Your objective |
Only one span of the listing below should come back. It runs from the line with "Given: Click the back navigation arrow" through the line with "This screenshot has width=1568, height=652.", and each of its lines must be reproduced exactly.

++++ Entries shown

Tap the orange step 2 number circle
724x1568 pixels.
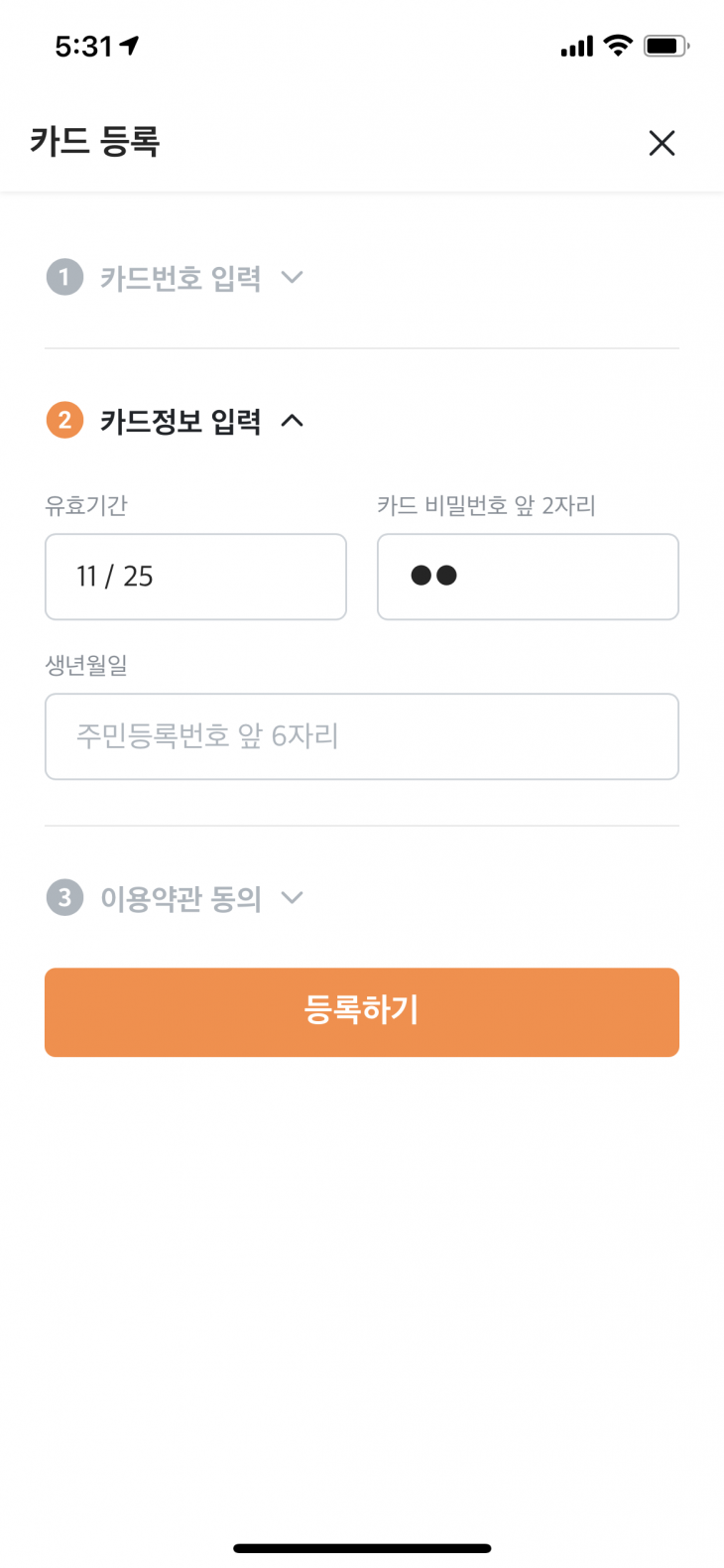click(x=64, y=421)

++++++++
++++ Entries shown

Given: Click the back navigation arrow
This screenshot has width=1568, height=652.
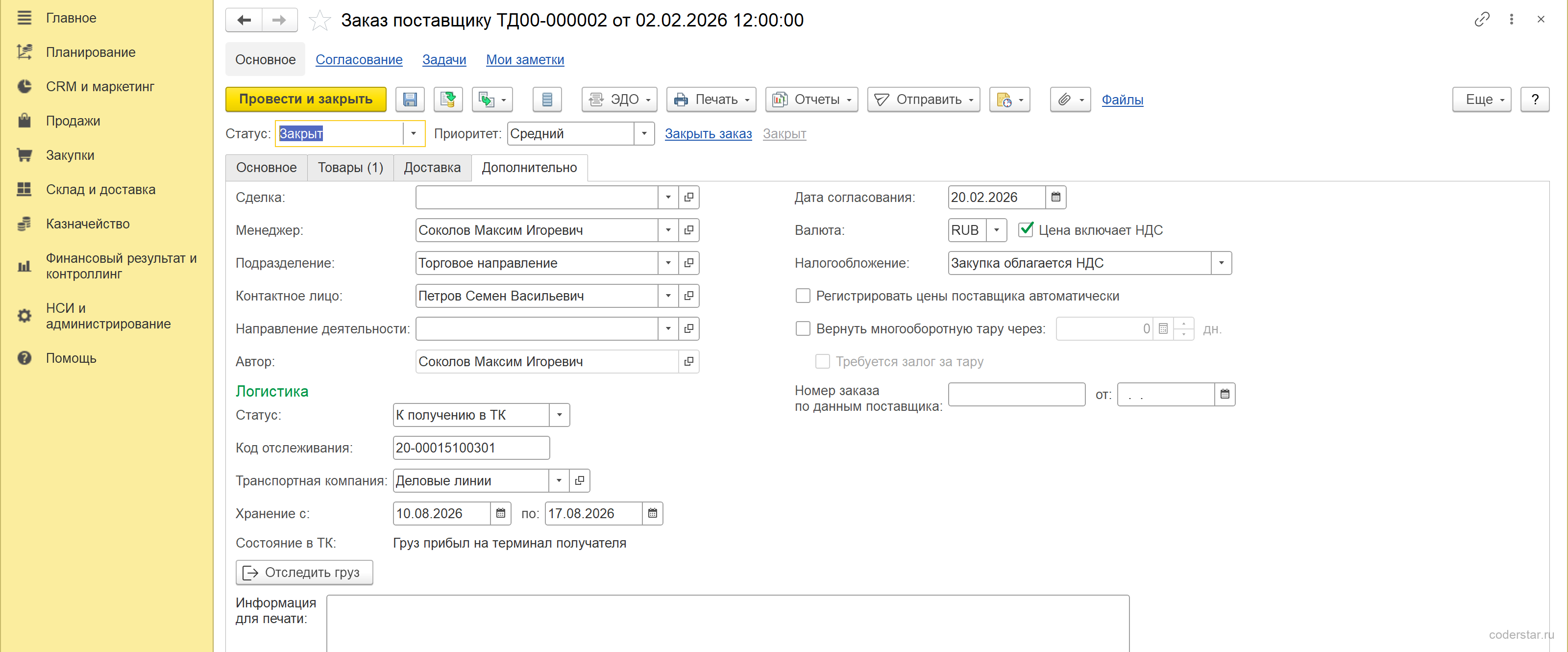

++++++++

Exercise answer |
Given: Click the back navigation arrow
This screenshot has width=1568, height=652.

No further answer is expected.